The deadline for all acute trusts to apply for foundation status by 2008 has proved unrealistic. What now for those that have not made the leap? Helen Mooney reports
The painful birth of the Health and Social Care Act 2003 ushered in a new vision for the provision of health services.
With the creation of foundation trusts came an ideal that local acute hospitals, followed swiftly by mental health trusts, ambulance trusts and possibly the provider arms of primary care trusts, would become autonomous, local organisations, able to set their own future without interference from the centre.
Early on, someone at the Department of Health thought it would be a good idea to limit the time it would take for all trusts to become foundation trusts. Former director general of provider development Andrew Cash, on secondment as chief executive of Sheffield Teaching Hospitals foundation trust, was that someone.
The target he set was that all trusts should be ready to apply for foundation trust status by December 2008; now just 14 months away. The target was set amid concern that unless a critical mass of foundation trusts was built up - or as Mr Cash referred to it a 'tipping point' - the foundation policy and subsequently payment by results, on which the policy was partially built, would fail.
Four years on, 77 acute and mental health organisations have won the right to call themselves foundation trusts. This leaves 111 acute, 27 mental health and 11 ambulance trusts to climb on board.
In creating foundations the government had several key aims. It envisaged greater freedoms and flexibilities than NHS trusts in managing their affairs.
These included freedom from Whitehall control and performance-management by strategic health authorities; freedom to access capital on the basis of affordability instead of the system of centrally controlled allocations which NHS trusts have to rely on, and freedom to invest surpluses in developing new services for local people. They would also be given the local flexibility to tailor new governance arrangements to their communities.

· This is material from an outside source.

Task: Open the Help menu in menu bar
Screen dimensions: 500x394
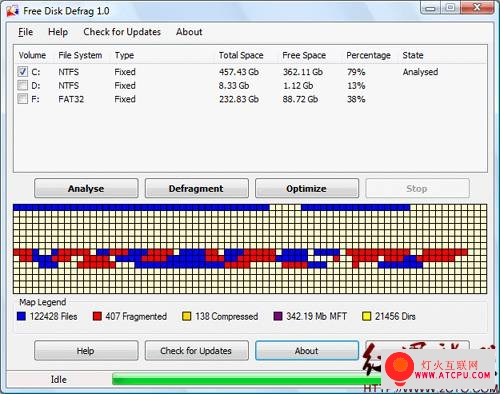Action: coord(58,32)
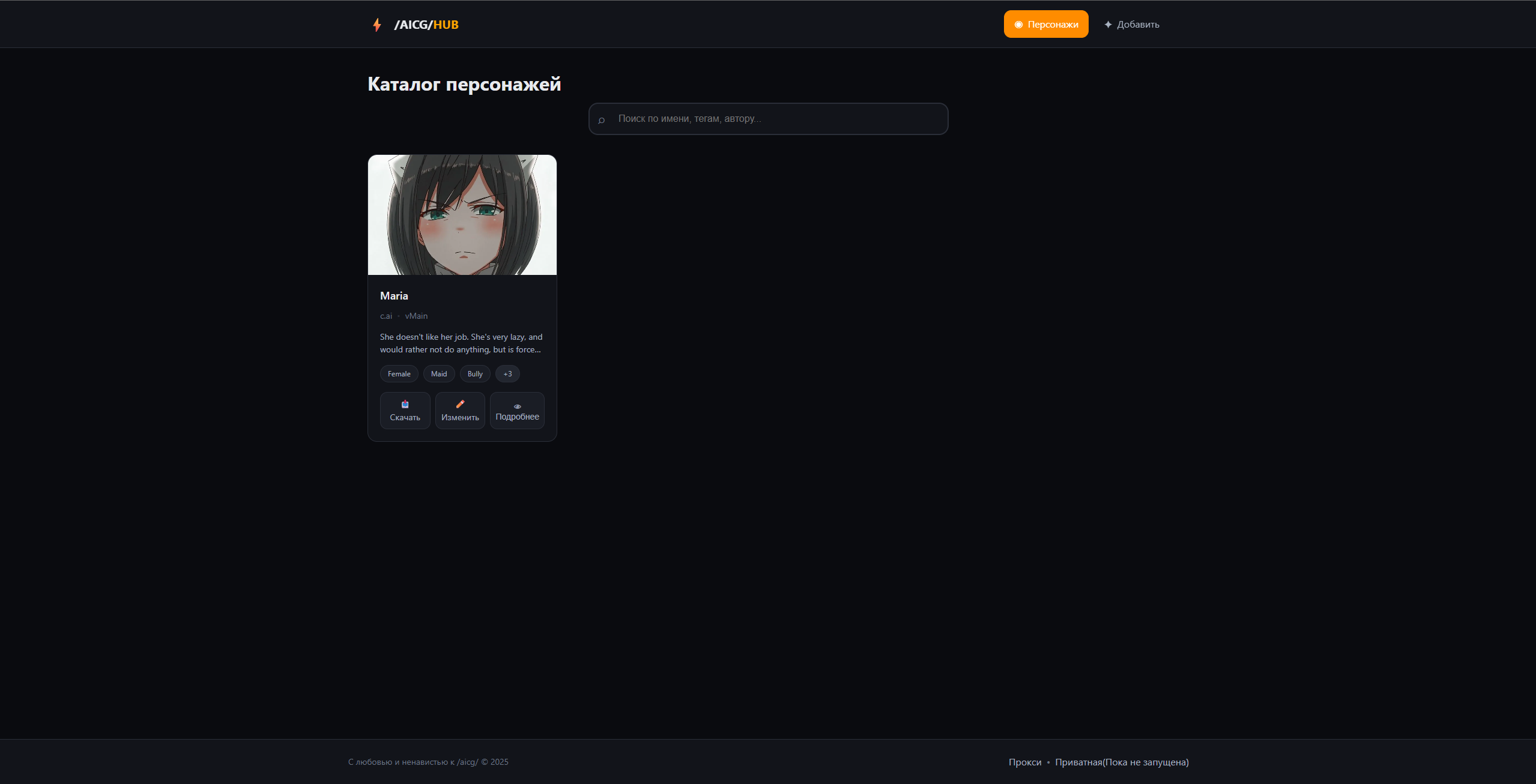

A recent Healthcare Commission report found foundation trusts are showing good progress in innovating approaches to better-quality healthcare.
Accountability to their local populations has improved, partly through having members drawn from patients, staff and the public and being governed by a board comprising people elected from and by the membership base.
A Foundation Trust Network report in July also found foundations were 'demonstrating their potential for innovation'. Foundation Trusts: the story so far, found the organisations were using their financial freedoms and governance arrangements to their advantage.
According to the report, 52 per cent of chairs and chief executives said governors were central to making sure trust boards were accountable to patients, stakeholders and the local community and almost a quarter said that their new freedoms had enabled them to implement projects 'previously beyond their reach'.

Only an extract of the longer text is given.